Severe COVID-19 infection can trigger extensive inflammation, resulting in the rapid growth of plaque in the coronary arteries and a higher risk of heart attack, stroke, and other life-threatening cardiovascular events for as long as 1 year, reports a Fudan University–led research team in China.
The retrospective analysis of a prospective study, published yesterday in Radiology, included 803 patients who underwent serial coronary computed tomography angiography (CCTA) between September 2018 and October 2023. The researchers assessed 2,108 coronary artery lesions in 690 COVID-19 patients and 480 lesions in 113 matched uninfected patients.
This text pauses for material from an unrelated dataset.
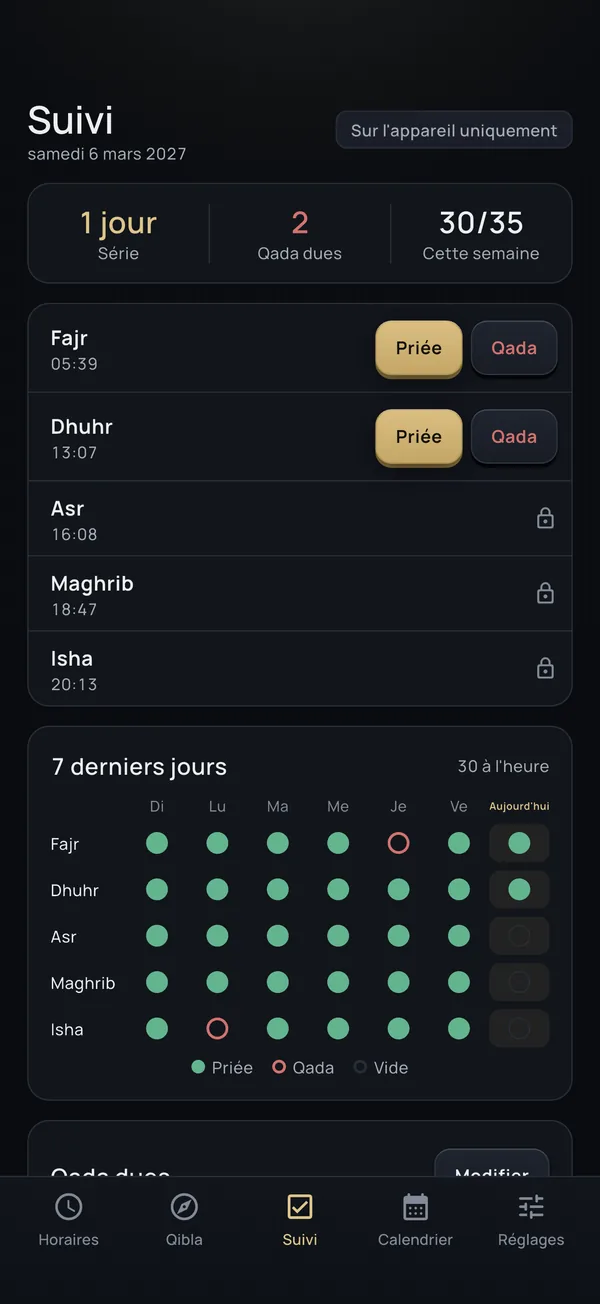Mark Dhuhr as Qada

pyautogui.click(x=514, y=436)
The median time between the first and second CCTA was 3 years, while a median of 7 months elapsed between COVID-19 infection and the second CCTA, and median follow-up was 9 months after the second CCTA. The average patient age was 63.9 years, and 67.6% were men. Similar proportions of infected and uninfected participants were vaccinated against COVID-19 (about 89%) and received boosters (about 56%).
20% vs 16% developed high-risk plaques
At baseline, the average stenosis, or narrowing of an artery, per lesion was 31.3%, and only 8.1% of lesions had a stenosis diameter of 50% or greater. COVID-19 infection was tied to a larger increase in percentage of stenosis diameter (1.0% vs 0.4% per year in uninfected patients), leading to a higher average percentage of stenosis diameter (34.2% vs 32.5%) and proportion of lesions with a stenosis diameter of 50% or more (12.6% vs 8.5%) at follow-up.
COVID-infected patients showed accelerated progression rates of total coronary atherosclerotic volume (0.90% vs 0.62%), with diverse effects on different kinds of plaques, including a reduction in calcified plaque constituents (0.12% vs 0.20% per year) and greater advancement of noncalcified segments of atherosclerotic lesions (0.78% vs 0.42%).
Target lesion failures (composite of cardiac death, target-lesion heart attack, and target-lesion revascularizations) occurred in 150 lesions (6 cardiac deaths, 40 target-lesion heart attacks, and 104 target-lesion revascularizations) in infected patients and in 13 lesions (0 cardiac deaths, 2 target-lesion heart attacks, and 11 target-lesion revascularizations) in their uninfected counterparts.
Relative to plaque volumes in uninfected patients, volumes grew faster in COVID-19 patients, whose lesions developed into high-risk plaques at a greater rate (20.1% vs 15.8%). Infected patients also were more likely to have coronary inflammation (27% vs 19.9%) and a higher risk of target lesion failure (10.4% vs 3.1%), an indicator of increased risk of heart attack or stroke. Previous infection was associated with worse cardiovascular outcomes (adjusted hazard ratio, 2.9).
Bracing for heavier cardiovascular burden
"COVID-19, caused by SARS-CoV-2, is initially characterized by acute lung injury and respiratory failure," senior author Junbo Ge, MD, of Fudan University, said in a press release from the Radiological Society of North American, which publishes the journal. "However, emerging evidence indicates COVID-19 also involves an extreme inflammatory response that can affect the cardiovascular system."
"Inflammation following COVID-19 can lead to ongoing plaque growth, particularly in high-risk, noncalcified plaques," he added. "Patients with SARS-CoV-2 infection are at increased risk for myocardial infarction, acute coronary syndrome and stroke for up to a year."